Пожалуйста, верните без изменений фрагмент текста для чтения, начиная со слов «Экстремальность» и заканчивая словами «Поспорите? Ну, давайте?».

* **Текст для чтения**:
=-=-=

Экстремальность
понимается как ситуация, при которой человек может «сломаться» как в прямом,
так и переносном смысле, либо одновременно. А какие умные слова я изрек, не
правда ли? Это и есть признак экстремальности: умное всегда безумное, и,
наоборот. Поспорите? Ну, давайте?
Сижу я
на защите своего диссера в центре, средоточии всех мыслей и немыслей. Маститые
доктора и профессора долбают всеми возможными и невозможными вопросами. Мне
как-то уже все пофиг. На что-то отвечаю, что-то пропускаю… Кидаюсь умными
словечками заумных светил мировой науки, некоторые начинают сдавать под
натиском мнений авторитетов мирового уровня. И только во главе стола сидит
седоволосый старик лет 90, глаза которого смотрят на меня то тревожно, то с
легкой ухмылкой… Даже не знаю, интересно ли ему все это, трудно сказать.

=-=-=

* **Исходный материал**:
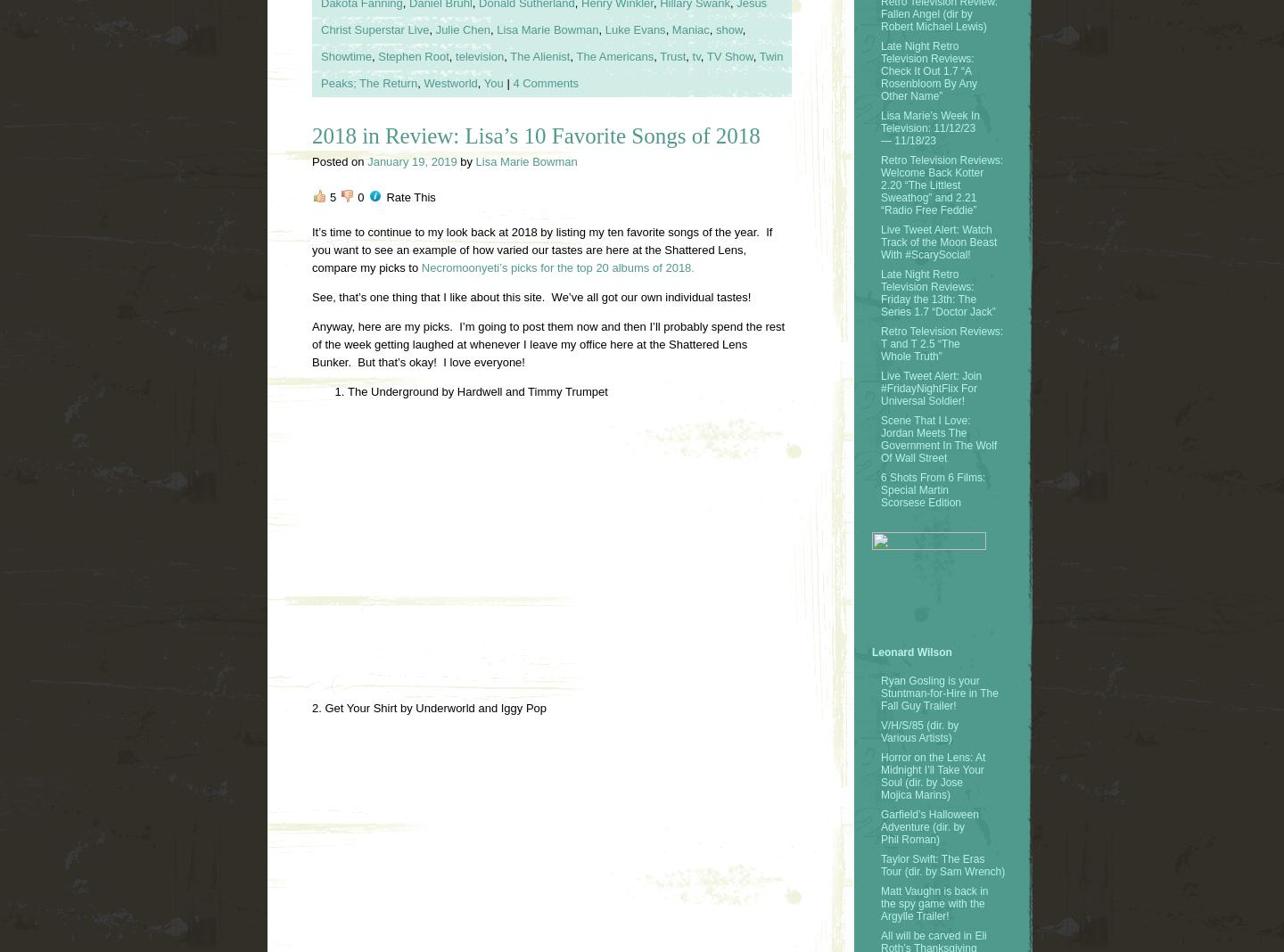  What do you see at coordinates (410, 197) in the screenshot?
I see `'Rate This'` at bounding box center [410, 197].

=-=-=

* **Итоговый результат**:
Экстремальность
понимается как ситуация, при которой человек может «сломаться» как в прямом,
так и переносном смысле, либо одновременно. А какие умные слова я изрек, не
правда ли? Это и есть признак экстремальности: умное всегда безумное, и,
наоборот. Поспорите? Ну, давайте?